Just prior to 6:30 p.m. ET, O’Brien told Employee #2 on a recorded telephone line that the Firm would not be in compliance with customer segregation rules because funds were not being returned to customer segregated accounts:
O’BRIEN: It is a total clusterfuck . . . . They have to move half a billion dollars out of BONY to pay me back . . . . Tell me how much money is coming in and I will make sure it gets posted. But if you don’t tell me, then tomorrow morning I am going to have a seg problem . . . . I need the money back from the broker-dealer I already gave them. I can’t afford a seg problem.
But she got one as BONY transferred $325 million t o a customer seg account, but it wasn’t enough. She sent an e-mail to one MF global employee titled “Heads up my projection,” which stated: “Due to large B/D client wires we could be negative seg tomorrow AM.”
On Oct. 27, with credit not coming due to MF Global’s precarious position, Corzine spoke to one employee:
Corzine: We have a money management account at Chase, if my memory serves me.
Employee #1: Yeah, it’s the JP Morgan Trust account, but that’s cash seg for clients -- it has nothing to do with greasing our wheels for Chase to move.
Corzine: I understand but you put it in a tri-party, and then once the securities have started moving, then you move it back to the, um --this is the same thing we did last night, they left it in the tri-party, the seg money.

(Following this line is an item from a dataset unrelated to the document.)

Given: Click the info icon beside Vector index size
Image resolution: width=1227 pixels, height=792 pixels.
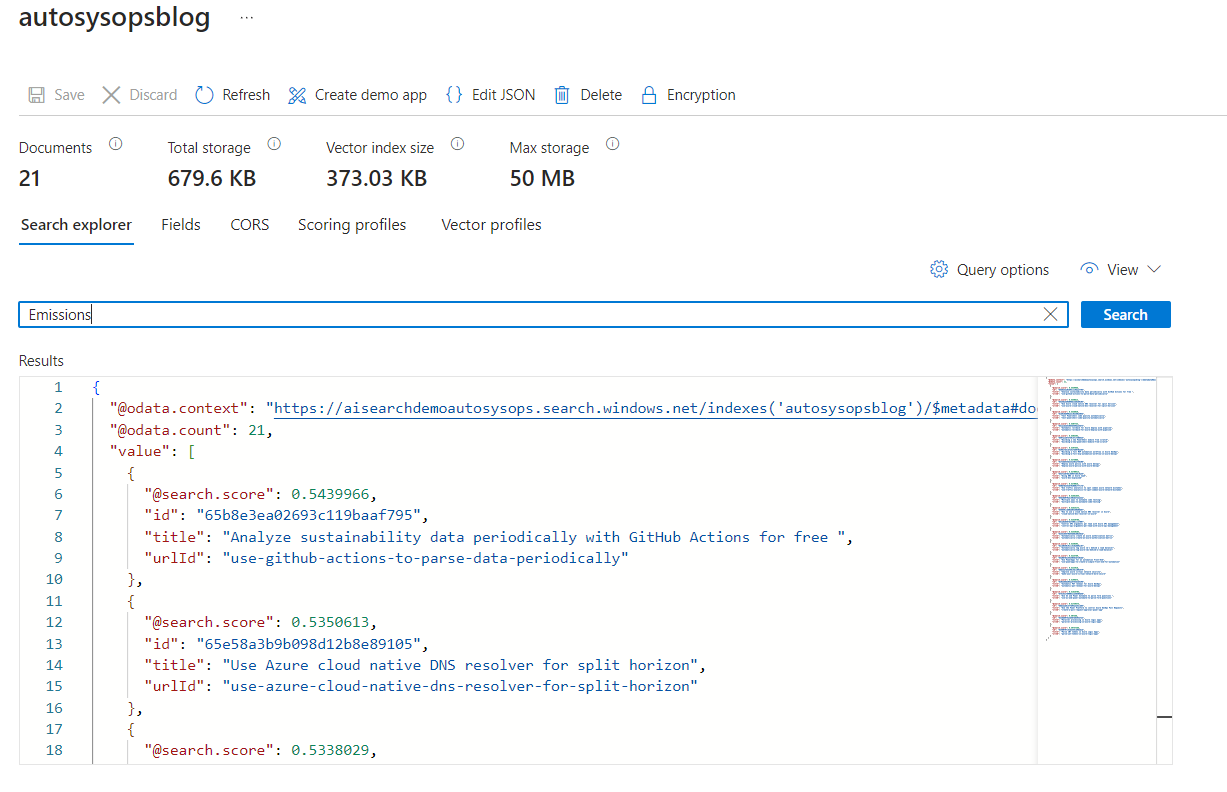Looking at the screenshot, I should tap(458, 144).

At the close of Oct. 26, MF Global’s customer segregated accounts were under-segregated by more than $298 million. That same day, states the complaint, despite knowing accounts were under-segregated, O’Brien and her staff transferred at least $525 million of seg funds, including $325 million transfer from an customer seg account at BONY, to the Firm’s proprietary accounts. But before BONY allowed the transfer, it asked if it would comply with CFTC regulations. The complaint states:
“O’Brien replied to BONY by email that the $325 million were “not required to be segregated intra-day under CFTC or SEC rules.” She deliberately did not copy other MF Global Treasury Department employees on her email response to BONY because, as she explained to one of her colleagues in the Treasury Department on a recorded telephone line: “I don’t want to take anyone down with me.